Free Writing Prospectus

Free Writing Prospectus

(To the Preliminary Prospectus Supplement

dated November 27, 2012)

  

Filed pursuant to Rule 433

Registration Statement No. 333-180020

 

 

 

LOGO

PRUDENTIAL FINANCIAL, INC.

 

Final Term Sheet

 

Dated November 27, 2012

 

$500,000,000

 

5.75% Junior Subordinated Notes due 2052

 

Issuer:    Prudential Financial, Inc.
Securities:    5.75% Junior Subordinated Notes due 2052
Principal Amount:    $500,000,000
Over-allotment:    The underwriters may also purchase up to an additional $75,000,000 principal amount of notes at the public offering price minus the applicable underwriting commission within 30 days of the date hereof to cover over-allotments, if any.
Denominations:    $25 and integral multiples of $25 in excess thereof
Maturity Date:    December 15, 2052
Interest Rate and Interest Payment Dates:    5.75%, accruing from and including December 4, 2012, payable quarterly in arrears on March 15, June 15, September 15 and December 15 of each year, commencing March 15, 2013.
Day Count Convention:    30/360
Optional Redemption at Par:    On or after December 4, 2017, the notes are redeemable, in whole or in part from time to time, at 100% of the principal amount of the notes being redeemed, plus any accrued and unpaid interest to but excluding the redemption date, at the Issuer’s election.
Redemption after the Occurrence of a
Tax Event, Rating Agency Event or
Regulatory Capital Event:
   At any time prior to December 4, 2017, the notes are redeemable, in whole but not in part, within 90 days after the occurrence of a “tax event,” a “rating agency event” or a “regulatory capital event” (as defined in the Preliminary Prospectus Supplement) at a redemption price equal to (i) in the case of a tax event or rating agency event, the greater of (a) 100% of the principal amount of the notes being redeemed or (b) the present value of a principal payment on December 4, 2017 and scheduled payments of interest that would have accrued from the redemption date to December 4, 2017 on the notes being redeemed, discounted to the redemption date on a semi-annual basis at a discount rate equal to the treasury rate plus 45 basis points, in each case, plus any accrued and unpaid interest to but excluding the redemption date or (ii) in the case of a regulatory capital event, 100% of the principal amount of the notes being redeemed plus any accrued and unpaid interest to but excluding the redemption date.


Offering Price:

   100%
Proceeds (after underwriting discount and before expenses) to the Issuer:    $484,430,600 (or $557,068,100 if the underwriters exercise their over-allotment option in full)

Pricing Date:

   November 27, 2012

Settlement Date:

   December 4, 2012 (T+5)

Listing:

   Application is expected to be made to list the notes on the New York Stock Exchange.

CUSIP/ISIN:

   744320 607/US7443206070

Anticipated Security Ratings*:

  

Moody’s: Baa3

 

Standard & Poor’s: BBB+

Joint Book-Running Managers:

  

Morgan Stanley & Co.

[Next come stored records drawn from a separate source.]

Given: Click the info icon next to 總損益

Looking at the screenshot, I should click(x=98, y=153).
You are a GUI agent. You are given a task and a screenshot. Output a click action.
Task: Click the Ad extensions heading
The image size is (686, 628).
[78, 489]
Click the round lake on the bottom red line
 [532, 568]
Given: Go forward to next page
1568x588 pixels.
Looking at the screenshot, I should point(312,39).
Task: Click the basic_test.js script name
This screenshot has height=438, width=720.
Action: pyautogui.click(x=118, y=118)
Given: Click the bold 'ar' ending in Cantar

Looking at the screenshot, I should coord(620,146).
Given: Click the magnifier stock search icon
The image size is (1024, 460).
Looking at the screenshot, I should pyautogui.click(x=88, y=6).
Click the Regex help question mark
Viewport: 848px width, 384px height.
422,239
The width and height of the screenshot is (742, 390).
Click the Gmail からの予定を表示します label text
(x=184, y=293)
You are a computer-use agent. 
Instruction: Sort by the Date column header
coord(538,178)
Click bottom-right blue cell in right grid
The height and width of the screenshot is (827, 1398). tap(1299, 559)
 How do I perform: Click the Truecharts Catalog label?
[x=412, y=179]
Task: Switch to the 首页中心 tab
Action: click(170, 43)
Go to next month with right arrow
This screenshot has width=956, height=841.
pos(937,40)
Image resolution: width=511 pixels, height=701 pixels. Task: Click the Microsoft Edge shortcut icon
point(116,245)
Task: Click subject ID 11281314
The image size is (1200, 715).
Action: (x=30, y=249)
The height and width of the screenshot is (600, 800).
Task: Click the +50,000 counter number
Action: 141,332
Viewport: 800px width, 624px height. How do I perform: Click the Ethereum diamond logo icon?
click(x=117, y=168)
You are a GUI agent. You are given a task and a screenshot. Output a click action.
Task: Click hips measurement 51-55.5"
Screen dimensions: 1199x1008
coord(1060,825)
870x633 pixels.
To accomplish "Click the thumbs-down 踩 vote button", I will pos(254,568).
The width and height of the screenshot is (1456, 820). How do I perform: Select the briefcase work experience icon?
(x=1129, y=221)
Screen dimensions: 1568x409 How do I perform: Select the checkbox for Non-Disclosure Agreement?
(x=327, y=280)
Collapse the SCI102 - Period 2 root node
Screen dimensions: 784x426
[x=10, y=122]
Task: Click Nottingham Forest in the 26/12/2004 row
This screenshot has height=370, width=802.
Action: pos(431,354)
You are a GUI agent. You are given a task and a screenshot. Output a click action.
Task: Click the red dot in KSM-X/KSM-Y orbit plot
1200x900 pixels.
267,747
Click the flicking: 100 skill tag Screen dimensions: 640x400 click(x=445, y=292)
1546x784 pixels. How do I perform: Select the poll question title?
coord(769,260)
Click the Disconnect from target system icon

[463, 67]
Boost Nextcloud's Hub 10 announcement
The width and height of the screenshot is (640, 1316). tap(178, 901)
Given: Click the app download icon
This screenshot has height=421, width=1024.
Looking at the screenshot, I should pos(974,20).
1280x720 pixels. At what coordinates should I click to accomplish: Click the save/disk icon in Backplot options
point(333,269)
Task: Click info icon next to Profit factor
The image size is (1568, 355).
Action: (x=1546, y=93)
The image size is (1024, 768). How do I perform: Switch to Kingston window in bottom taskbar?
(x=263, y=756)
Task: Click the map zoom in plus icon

LLC

Merrill Lynch, Pierce, Fenner & Smith Incorporated

UBS Securities LLC

Wells Fargo Securities, LLC

Co-Managers:

  

Barclays Capital Inc.

Citigroup Global Markets Inc.

Credit Suisse Securities (USA) LLC

Deutsche Bank Securities Inc.

Goldman, Sachs & Co.

HSBC Securities (USA) Inc.

J.P. Morgan Securities LLC

 

*The rating of the notes should be evaluated independently from similar ratings of other securities. A credit rating of a security is not a recommendation to buy, sell or hold securities and may be subject to review, revision, suspension, reduction or withdrawal at any time by the assigning rating agency.

 

The issuer has filed a registration statement (including a prospectus) with the SEC for the offering to which this communication relates. Before you invest, you should read the prospectus in that registration statement and other documents the issuer has filed with the SEC for more complete information about the issuer and this offering. You may get these documents for free by visiting EDGAR on the SEC Web site at www.sec.gov. Alternatively, the issuer, any underwriter or any dealer participating in the offering will arrange to send you the prospectus if you request it by calling Morgan Stanley & Co. LLC toll-free at (866) 718-1649, by calling Merrill Lynch, Pierce, Fenner & Smith Incorporated toll-free at (800) 294-1322, by calling UBS Securities LLC at (877) 827-6444 ext. 561-3884 or by calling Wells Fargo Securities, LLC toll-free at (800) 326-5897.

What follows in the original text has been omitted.